*Instructions for the task*:
Repeat all entries word for word; skip images.

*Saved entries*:
★ ★ ★ ★ ★ ★ ★
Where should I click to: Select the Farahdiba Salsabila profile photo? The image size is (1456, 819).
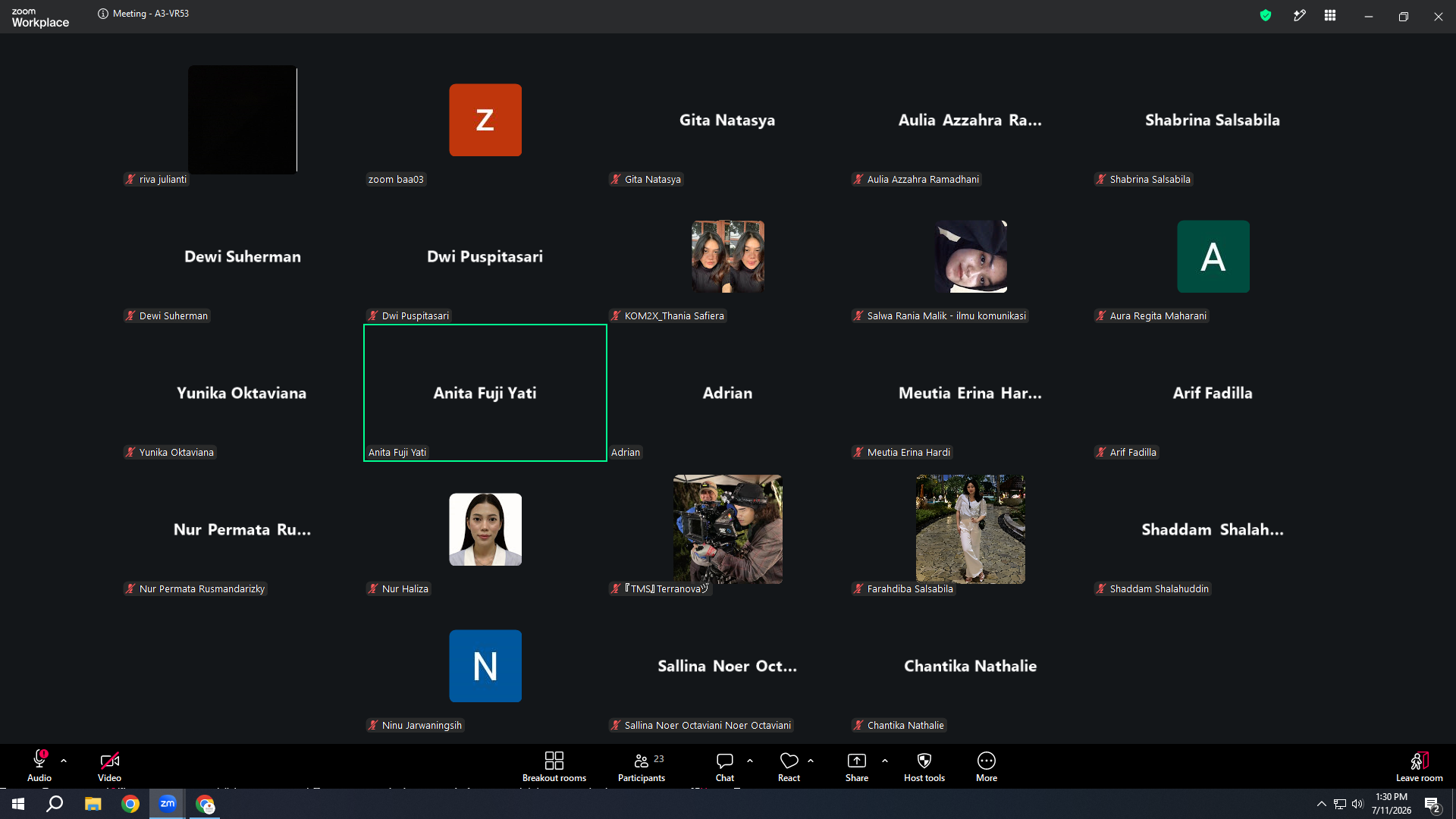click(x=971, y=529)
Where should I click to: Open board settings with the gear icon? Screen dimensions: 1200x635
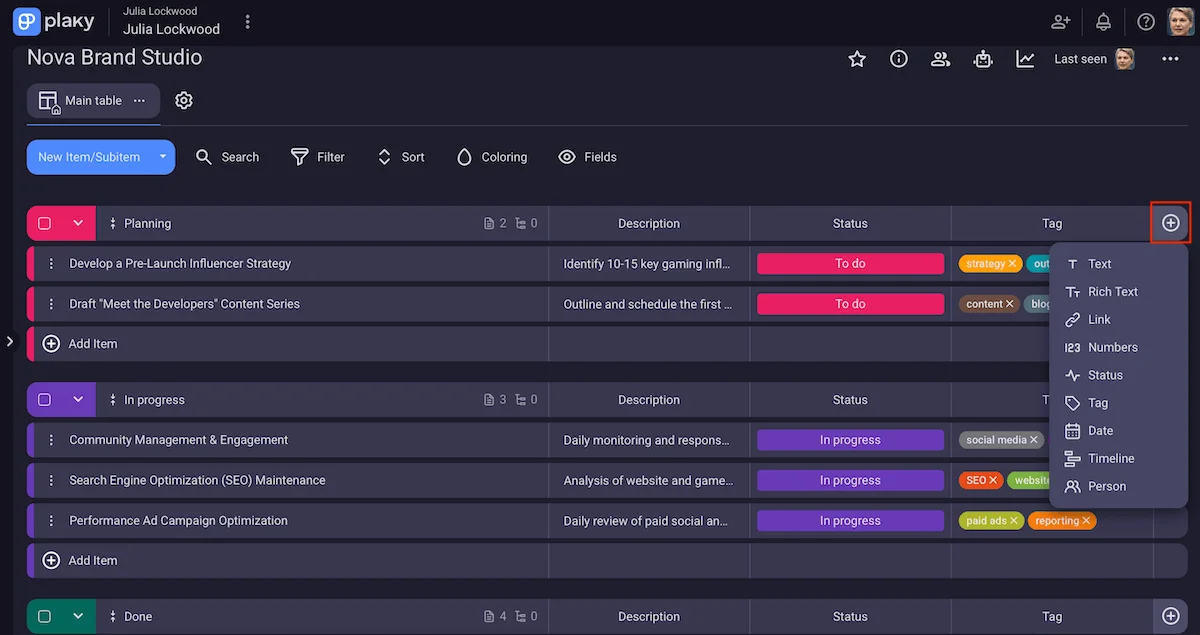coord(184,100)
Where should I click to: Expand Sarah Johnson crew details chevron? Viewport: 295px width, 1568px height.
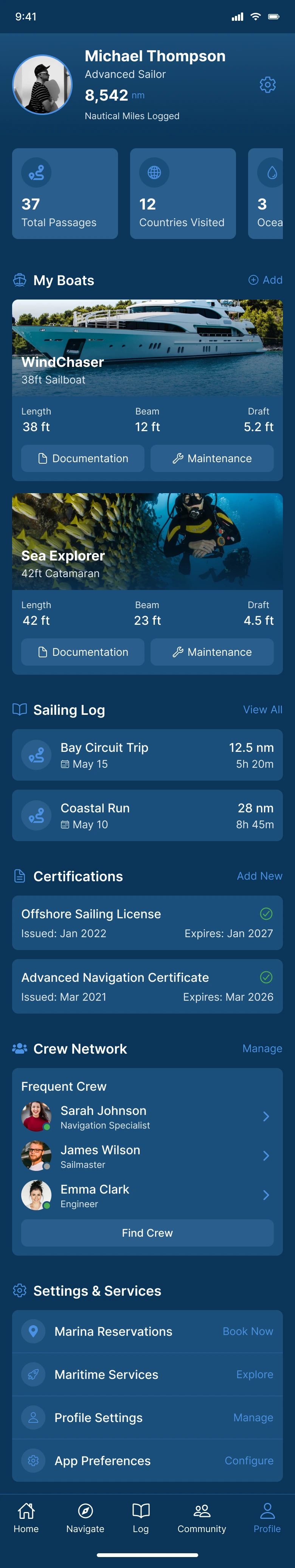[x=266, y=1116]
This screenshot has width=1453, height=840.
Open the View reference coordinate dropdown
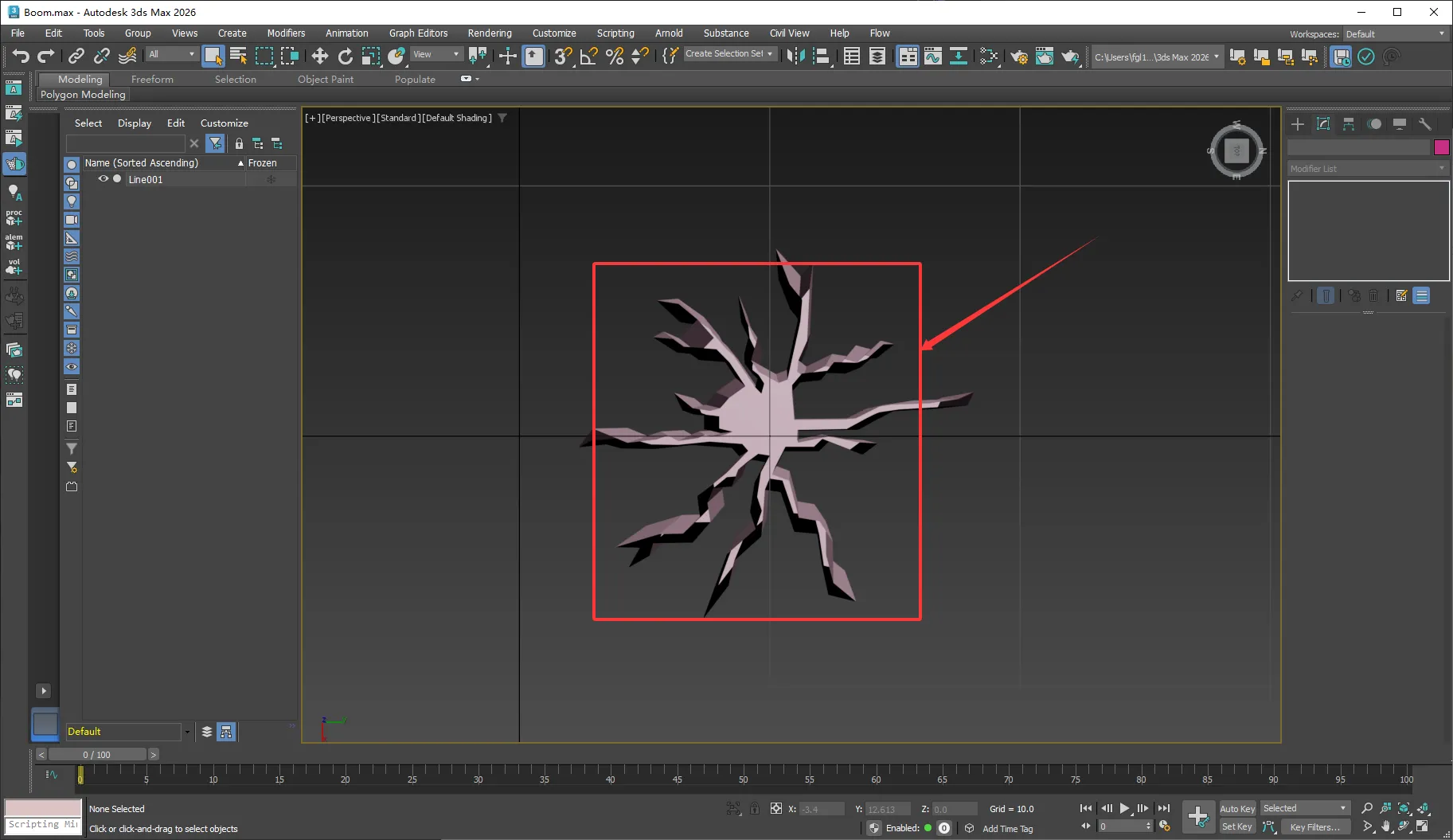[436, 54]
★ ★ ★ ★ ★ ★ ★
*Task output*:
Where should I click to: Select the Farahdiba Salsabila profile photo? The image size is (1456, 819).
click(x=971, y=529)
Where should I click to: Open board settings with the gear icon? Screen dimensions: 1200x635
coord(184,100)
Where should I click to: Expand Sarah Johnson crew details chevron? Viewport: 295px width, 1568px height.
[x=266, y=1116]
This screenshot has width=1453, height=840.
Open the View reference coordinate dropdown
[436, 54]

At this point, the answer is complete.